Very few times in our nation’s history have represented a point of moral and societal watershed as much as the present.

Just as with many nations before us, a time of challenge and choice has come. Do we arrogantly forge ahead, promoting the development of an anything-goes culture the likes of which have, without exception, imploded and disintegrated throughout history? Or do we take the sometimes less appealing and always more difficult direction of cultural self-purification along with statutory justice and focused purpose?

There are many and incredibly varied responses to this call. Many people realize that not all citizens agree about what purity, justice and righteousness mean, let alone what they look like in real life. Is this triad born out of political liberties and then manifested in personal liberties? Maybe it has more to do with civil and human rights? How about equality? The problem is that there is no consensus about which truths promotes purity or which rights are just or which purposes should drive us.

In a multi-racial, multi-religious and multi-historied nation of 300 million people, there will never be 100 percent consensus on anything. It should be just as evident that if America is going to survive, Americans must learn to live with truth as their priority even at the expense of their personal pet peeves and divisive causes. Three hundred million individuals simply cannot have everything their own way.

Yet, sadly, this is exactly the people we are becoming. We are known the world over as self-indulgent, undisciplined, egotistical and morally wishy-washy. Having achieved great wealth and power, we seem quite literally hell-bent on sacrificing the instruments and systems through which our Creator granted our success upon the insatiable altar of spiritual, moral, social and legal licentiousness.

## RECORDS SHOWN:
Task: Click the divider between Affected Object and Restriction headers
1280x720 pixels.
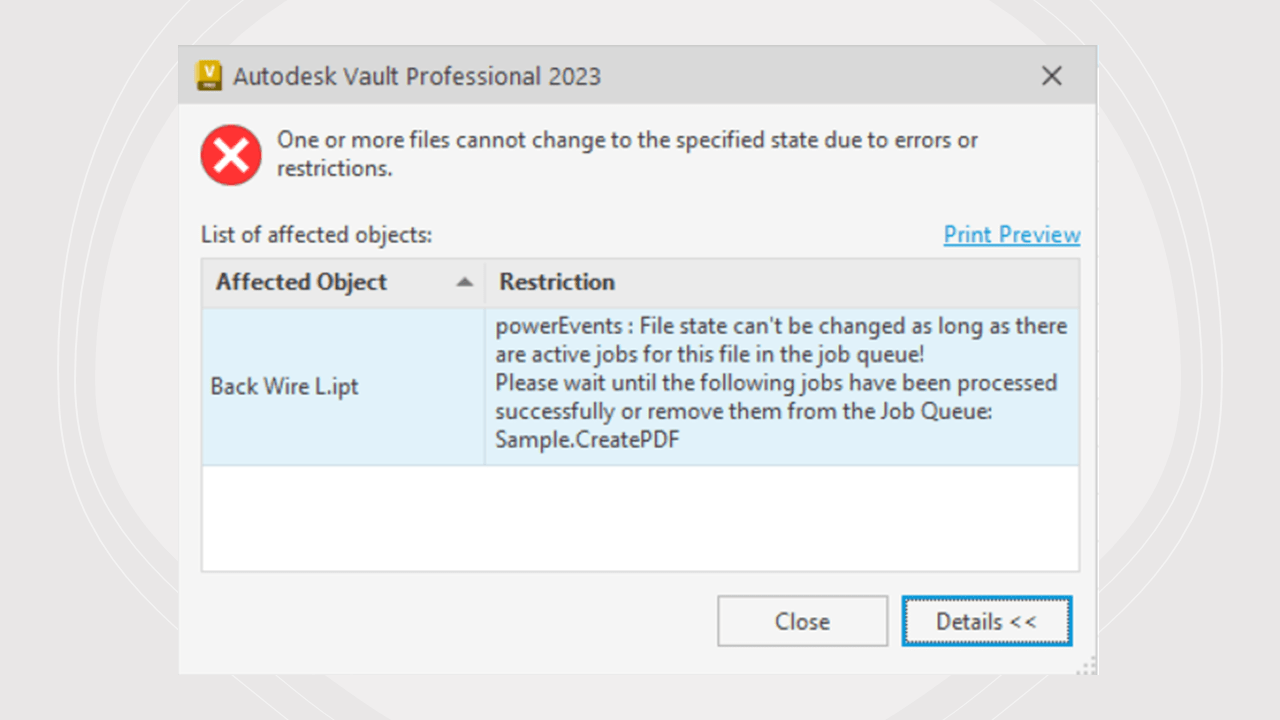Action: coord(485,283)
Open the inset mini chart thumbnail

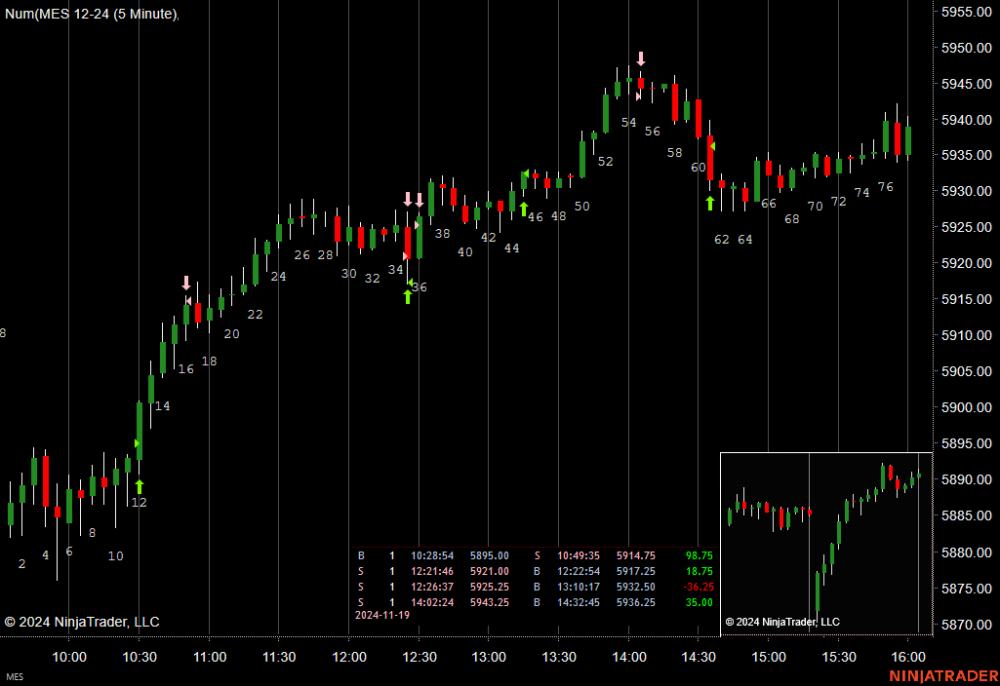coord(826,542)
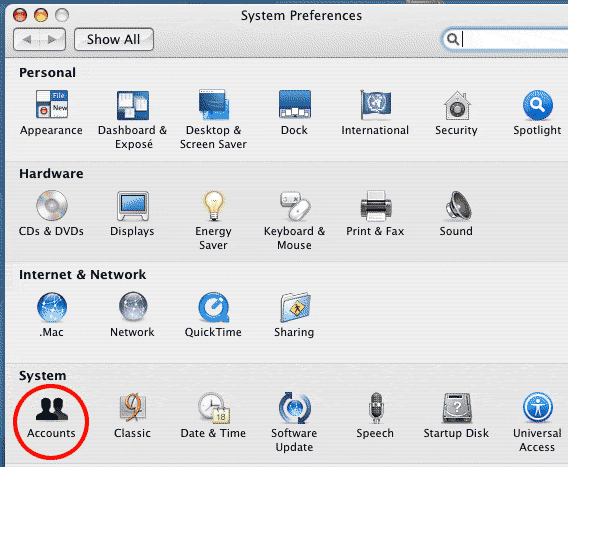Viewport: 600px width, 535px height.
Task: Expand the search magnifier options menu
Action: 453,40
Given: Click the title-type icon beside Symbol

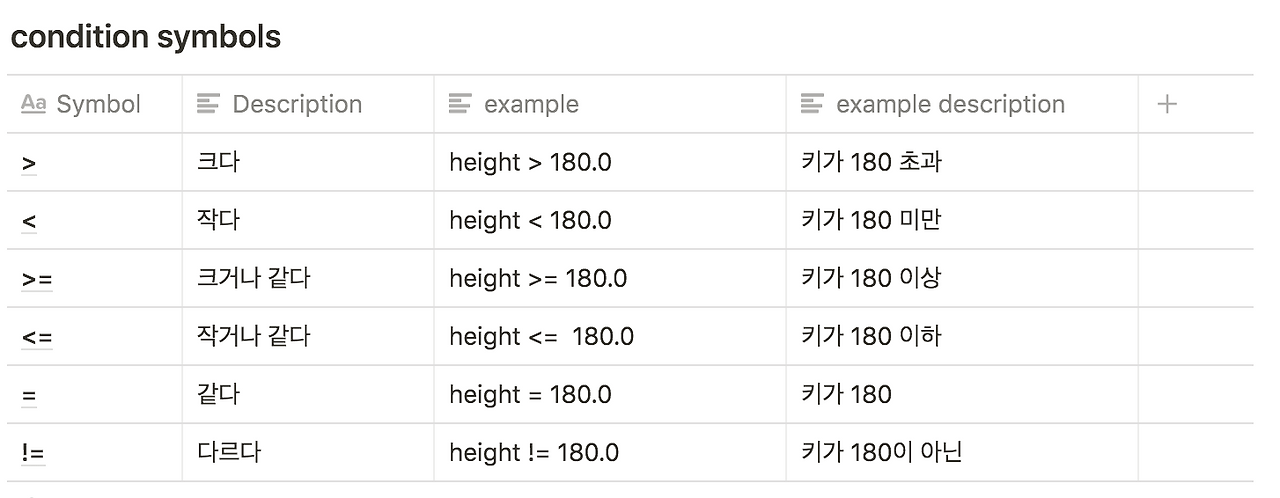Looking at the screenshot, I should point(33,104).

## WHAT TO WORK ON:
From the commentary on America's moral crossroads above, reproduce word for word the passage that begins with "Very few times" and ends with "and focused purpose?".

## COMPLETED TASK:
Very few times in our nation’s history have represented a point of moral and societal watershed as much as the present.

Just as with many nations before us, a time of challenge and choice has come. Do we arrogantly forge ahead, promoting the development of an anything-goes culture the likes of which have, without exception, imploded and disintegrated throughout history? Or do we take the sometimes less appealing and always more difficult direction of cultural self-purification along with statutory justice and focused purpose?